Приспособился. Отрывал календарные листки, находя в этом неясное удовольствие. Сердце, пошаливавшее после войны, больше не беспокоило. Ход времени вошёл в такое стоячее русло, что казалось: ну всё, так и будет до конца. И легко, свободно делалось на душе. Прошлое навсегда прошло.

Никаких родственников Любы Валентин Данилович здесь не нашёл, а правду сказать, не искал. Вместо Ницше поминал теперь царя Соломона, тихо радуясь тому, что всё меньше и меньше дней остается ему на Земле… Ну, разумеется, не было гладко. Кое-какой интерес к себе он почувствовал со стороны местного участкового, что естественно, а главное – со стороны соседа Николая, шофера местной автобазы. Ощутил, что тот к нему приглядывается, смутно чувствуя нечто огромное, таинственное, спрятанное за тусклой личиной пожилого бухгалтера. Бурцеву этот водила был симпатичен; а кроме того, нетрудно было угадать в нем немалые способности – те самые, да. Когда выпал случай, Валентин Данилыч осторожно проверил это и понял: не ошибся. Всё верно. Будь он помоложе, будь он Румянцевым, то не преминул бы зацепить этого Николая, сделать сверхчеловека из него… Но всё проходит. Он теперь был Бурцев. И ничего предпринимать не стал.

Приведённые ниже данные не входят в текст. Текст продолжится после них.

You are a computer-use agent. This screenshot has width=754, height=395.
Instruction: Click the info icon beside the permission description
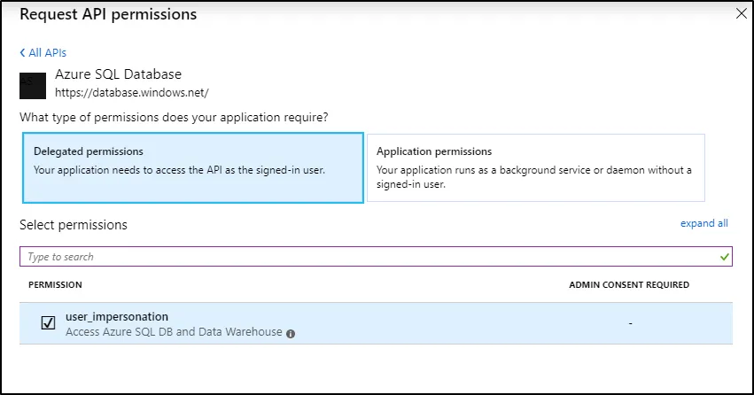point(291,333)
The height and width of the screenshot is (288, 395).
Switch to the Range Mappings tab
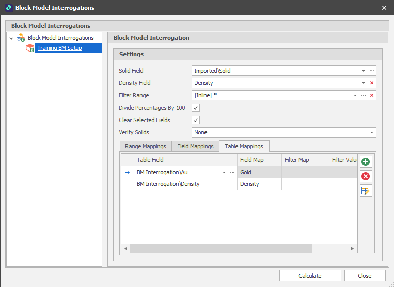coord(145,146)
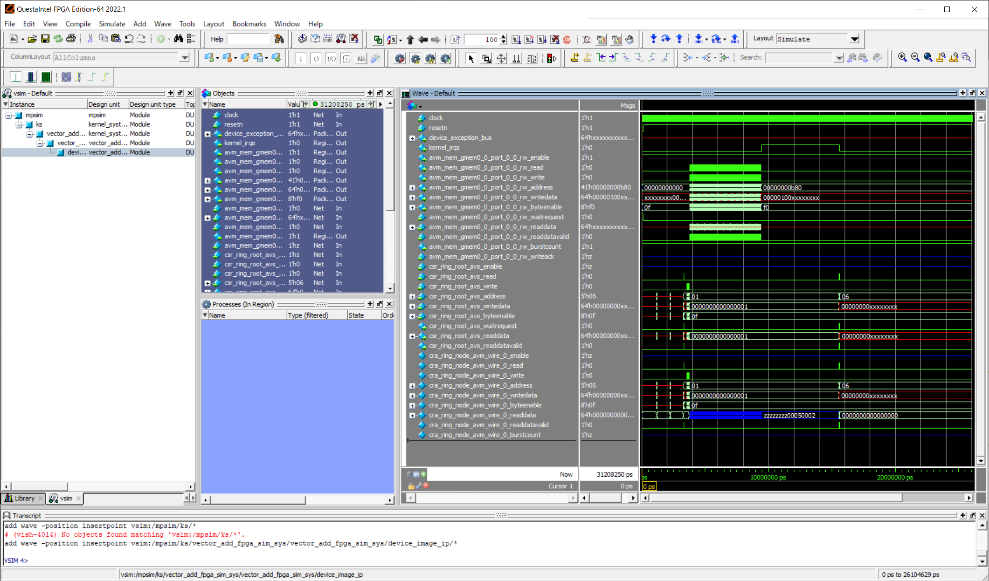Open the Layout dropdown showing Simulate
The height and width of the screenshot is (581, 989).
coord(855,39)
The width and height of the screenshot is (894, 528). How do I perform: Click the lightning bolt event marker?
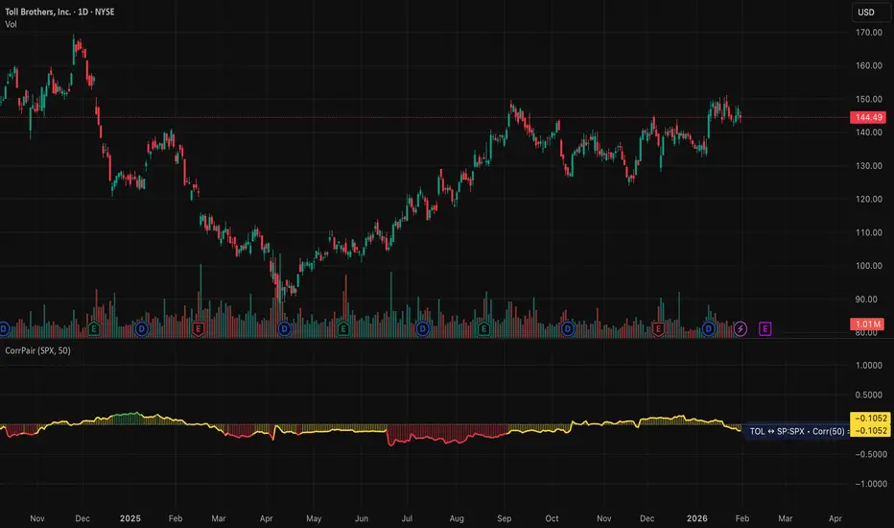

Но всё же не было уверенности, что он выигрышно распорядился судьбой. Что-то было, что-то было здесь не то… В жизнь покойно уходящих дней стало мало-помалу вплетаться дуновение тревоги. Хорошо бы сказать: ну бывает, почудилось… Но Валентин Данилович не лукавил с собой. Не почудилось. И незачем делать вид, что эта пасмурная тяга не связана со знакомым мраком снизу. Тянуло оттуда же, из смертных глубин, пока едва заметно. Но это пока. Нет, где-то дал промашку и Соломон! Похоже, что прошлое не прошло.

Оно вернулось негромким вечерним стуком в дверь.

 

***

Потом задним числом Валентин Данилович вспоминал, что весь тот день было особенно тяжело, мутно на душе. Дуновение стало сильнее. А когда в сумерках стукнули в дверь, тяжесть так и рухнула всей массой, и под ней забилась мысль: «Бежать? Спрятаться?..» Но он понимал, что это вздор.

Стук повторился.

На непослушных ногах он прошёл к двери, открыл.

Двое. Лиц в полутьме не разглядеть, но общий вид – поза, повадки, жесты – уголовный, нагло-агрессивный.

 – Здоров, хозяин! Принимай гостей, – и прямо в обуви, не раздеваясь, в комнату.

 – Здорово, здорово… – уже там, озираясь, припевом повторил первый, постарше, с худощавым жестким лицом и безжалостным взглядом. – Чего кислый такой? Не рад, что ли?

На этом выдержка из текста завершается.